- _Passage_
────────────────────────────────────────
Bottom Line: A maturing craft beer market has many implications, including the importance of sound business practices. However a handful of high profile closure announcements are not likely indicative of big industry problems. The pace of brewery closures remains considerably low and is likely to rise in the coming years even if the industry has no significant problems.

For more on the current state of the beer industry and on closures, see this The Drinking Classes interview with Bart Watson, chief economist for the Brewers Association.
────────────────────────────────────────
- _Recorded data_

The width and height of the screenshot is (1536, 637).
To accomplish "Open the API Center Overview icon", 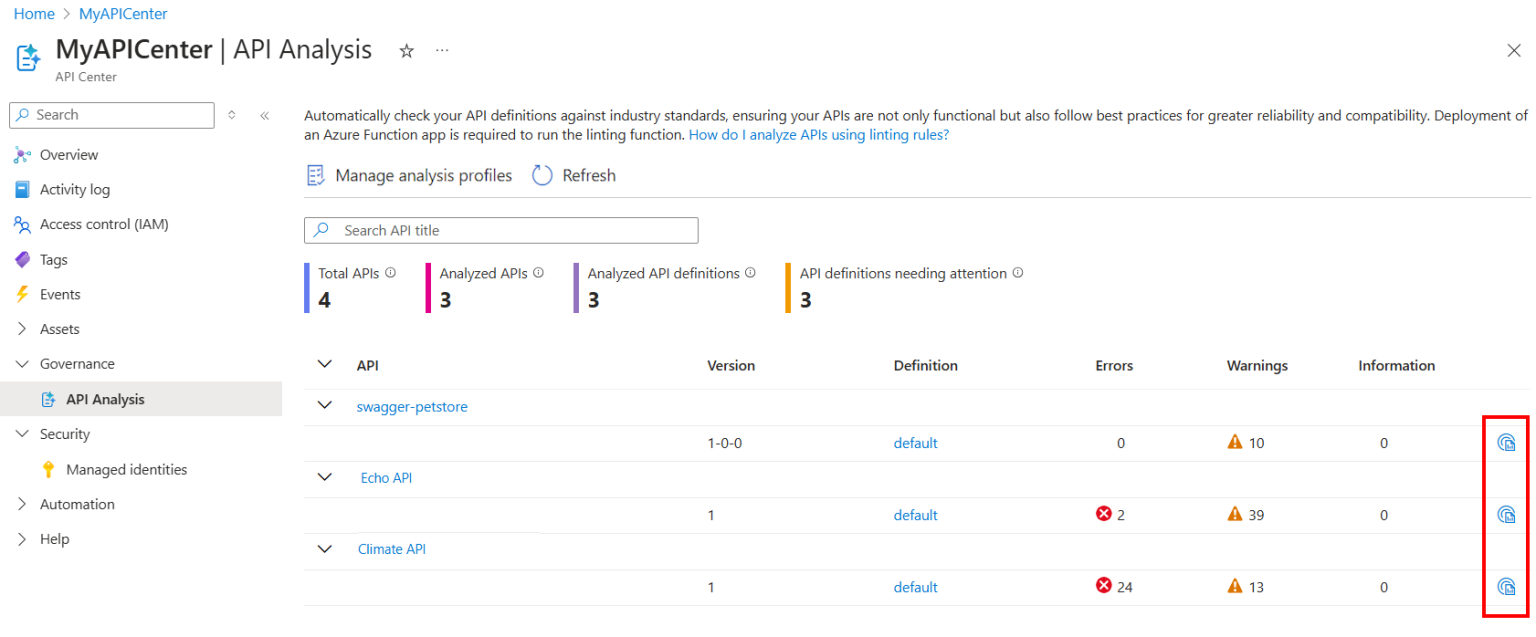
────────────────────────────────────────
- _Set exercise_
Extend the passage on craft brewery closures, starting right after its final sentence.

- _Result_
Addendum: While our office talks about the growth in Oregon’s alcohol cluster and compare it with the software industry, one huge difference in these jobs are wages. Software, on average, is around $90,000 per year, whereas the alcohol cluster overall is about 1/3 of that. Jeff Alworth, author of The Beer Bible and the Beervana blog, wrote recently about brewer wages . Jeff cites some third party numbers saying Assistant Brewers make $30-40,000 per year, Head Brewers $35-47,000 and Brewmasters $40-76,000. These are not too far from industry averages seen here in Oregon (breweries, NAICS 31212, $37,100). Brewing is a growth industry, it is value-added manufacturing, it is traded sector and all that stuff, but as Jeff writes, “these are not terrible salaries, but neither are they going to line a person’s garage with Teslas.” These are also salaries that are in-line with manufacturing and production occupations overall.